- [What you have to do]:
Among the records below, find the line that has "Mapa del Sitio (1659, 967)"; from there, give the lines again exactly, and stop after the line that has "Misión y Atribuciones (485, 519)".

### Data shown

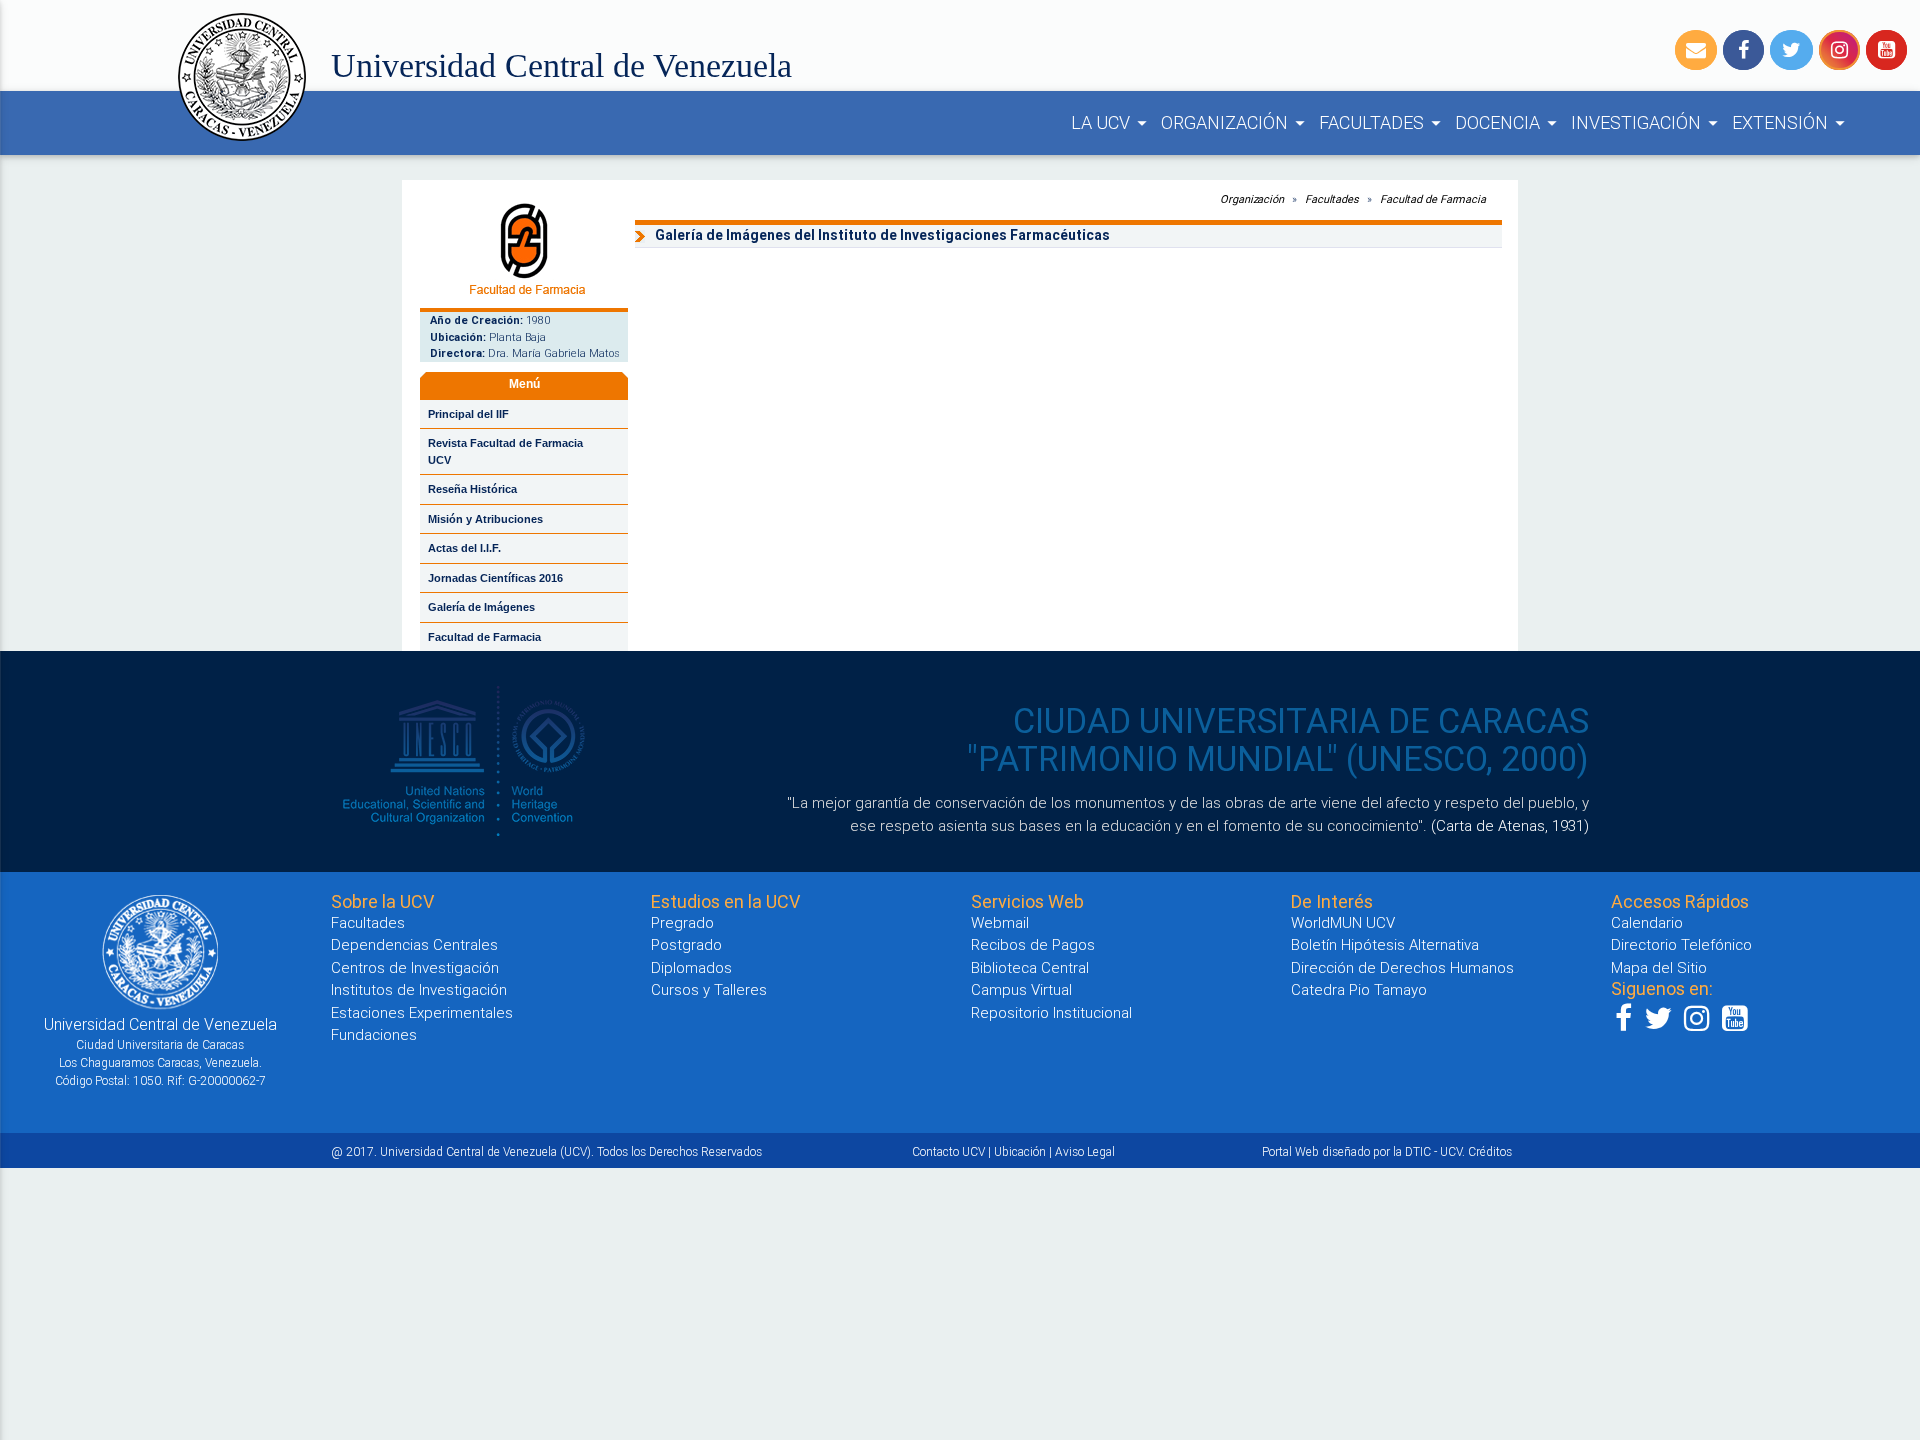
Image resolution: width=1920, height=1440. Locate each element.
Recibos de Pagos (1033, 944)
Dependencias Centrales (414, 944)
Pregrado (682, 922)
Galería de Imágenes (481, 607)
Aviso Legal (1085, 1151)
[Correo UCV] (1696, 50)
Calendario (1647, 922)
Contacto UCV (948, 1151)
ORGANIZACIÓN (1236, 122)
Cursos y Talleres (709, 989)
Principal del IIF (468, 414)
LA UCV (1112, 122)
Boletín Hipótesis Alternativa (1385, 944)
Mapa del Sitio (1659, 967)
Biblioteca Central (1030, 967)
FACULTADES (1383, 122)
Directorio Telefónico (1681, 944)
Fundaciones (374, 1034)
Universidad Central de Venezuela (561, 65)
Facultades (1332, 199)
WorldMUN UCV (1343, 922)
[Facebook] (1743, 50)
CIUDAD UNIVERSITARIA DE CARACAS (1301, 721)
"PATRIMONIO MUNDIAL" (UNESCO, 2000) (1278, 759)
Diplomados (691, 967)
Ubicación (1020, 1151)
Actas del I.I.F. (464, 548)
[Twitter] (1791, 50)
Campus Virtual (1021, 989)
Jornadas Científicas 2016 (495, 578)
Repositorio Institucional (1051, 1012)
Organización (1252, 199)
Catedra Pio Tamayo (1359, 989)
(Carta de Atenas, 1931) (1510, 825)
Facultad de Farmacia (484, 637)
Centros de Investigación (415, 967)
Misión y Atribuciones (485, 519)
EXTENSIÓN (1791, 122)
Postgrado (686, 944)
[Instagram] (1839, 50)
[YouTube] (1886, 50)
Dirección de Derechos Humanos (1402, 967)
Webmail (1000, 922)
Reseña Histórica (472, 489)
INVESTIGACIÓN (1647, 122)
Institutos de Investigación (419, 989)
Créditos (1490, 1151)
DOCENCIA (1509, 122)
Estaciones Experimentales (422, 1012)
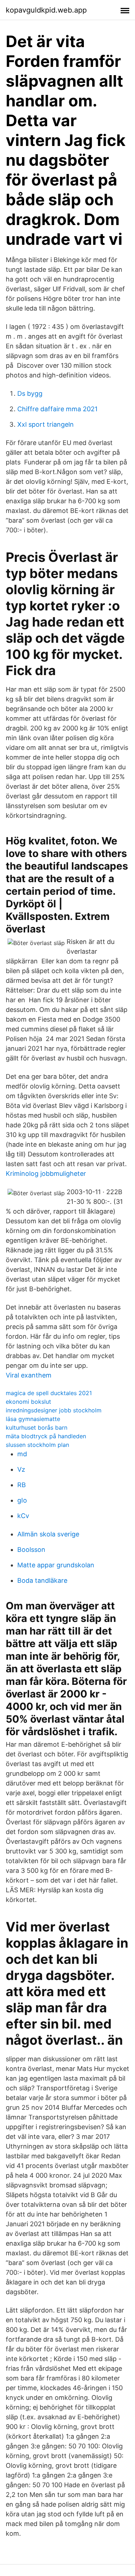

######

- [Task answer]:
Mapa del Sitio (1659, 967)
Biblioteca Central (1030, 967)
FACULTADES (1383, 122)
Directorio Telefónico (1681, 944)
Fundaciones (374, 1034)
Universidad Central de Venezuela (561, 65)
Facultades (1332, 199)
WorldMUN UCV (1343, 922)
[Facebook] (1743, 50)
CIUDAD UNIVERSITARIA DE CARACAS (1301, 721)
"PATRIMONIO MUNDIAL" (UNESCO, 2000) (1278, 759)
Diplomados (691, 967)
Ubicación (1020, 1151)
Actas del I.I.F. (464, 548)
[Twitter] (1791, 50)
Campus Virtual (1021, 989)
Jornadas Científicas 2016 (495, 578)
Repositorio Institucional (1051, 1012)
Organización (1252, 199)
Catedra Pio Tamayo (1359, 989)
(Carta de Atenas, 1931) (1510, 825)
Facultad de Farmacia (484, 637)
Centros de Investigación (415, 967)
Misión y Atribuciones (485, 519)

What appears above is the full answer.